A fully-Bayesian treatment is intractable. Instead we approximate the posterior with a multivariate Gaussian distribution centered at the mode \[ q(\boldsymbol{\mathbf{\beta}}) = N\left(\boldsymbol{\mathbf{\beta}}_{\text{MAP}}, \left[-\nabla^2 \ln p(\boldsymbol{\mathbf{\beta}}_{\text{MAP}}\mid \boldsymbol{\mathbf{y}})\right]^{-1}\right) \] where one can show that the variance-covariance matrix \[ -\nabla_{\boldsymbol{\mathbf{\beta}}}^2 \ln p(\boldsymbol{\mathbf{\beta}}\mid \boldsymbol{\mathbf{y}}) = \boldsymbol{\mathbf{\Sigma}}_0^{-1} + \sum_{i=1}^n \sigma(\boldsymbol{\mathbf{x}}_i^\top \boldsymbol{\mathbf{\beta}})(1 - \sigma(\boldsymbol{\mathbf{x}}_i^\top \boldsymbol{\mathbf{\beta}})) \boldsymbol{\mathbf{x}}_i\boldsymbol{\mathbf{x}}_i^\top = \boldsymbol{\mathbf{\Sigma}}_0^{-1} + X^\top D X \] where \[ D = \begin{pmatrix} \sigma(\boldsymbol{\mathbf{x}}_1^\top\boldsymbol{\mathbf{\beta}})(1 - \sigma(\boldsymbol{\mathbf{x}}_1^\top\boldsymbol{\mathbf{\beta}})) & 0 & \ldots & 0 \\ 0 & \sigma(\boldsymbol{\mathbf{x}}_2^\top\boldsymbol{\mathbf{\beta}})(1 - \sigma(\boldsymbol{\mathbf{x}}_2^\top\boldsymbol{\mathbf{\beta}})) & \ldots & 0 \\ \vdots & \ldots & \ddots & \vdots \\ 0 & 0 & \ldots &\sigma(\boldsymbol{\mathbf{x}}_n^\top\boldsymbol{\mathbf{\beta}})(1 - \sigma(\boldsymbol{\mathbf{x}}_n^\top\boldsymbol{\mathbf{\beta}})) \end{pmatrix} \]
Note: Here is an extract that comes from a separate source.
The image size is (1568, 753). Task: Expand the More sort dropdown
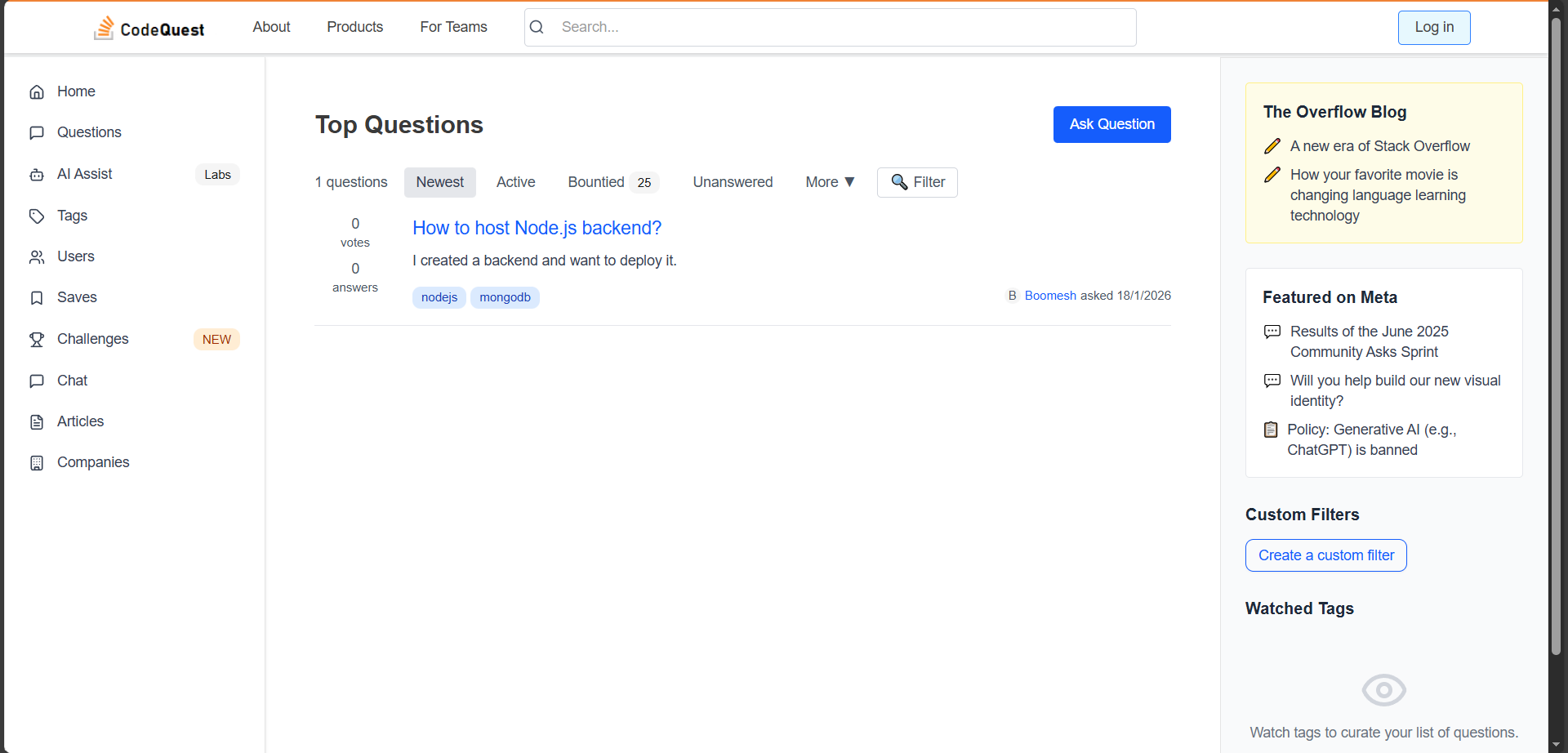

Gradient Ascent (MLE, No Regularization)

Updates take the form \[ \boldsymbol{\mathbf{\beta}}_{k+1} \leftarrow \boldsymbol{\mathbf{\beta}}_k + \gamma X^\top(\boldsymbol{\mathbf{y}}- \sigma(X\boldsymbol{\mathbf{\beta}}_k)) \] where the step size \(\gamma\) can either be chosen small.

Gradient Ascent (MAP, Ridge Regularization)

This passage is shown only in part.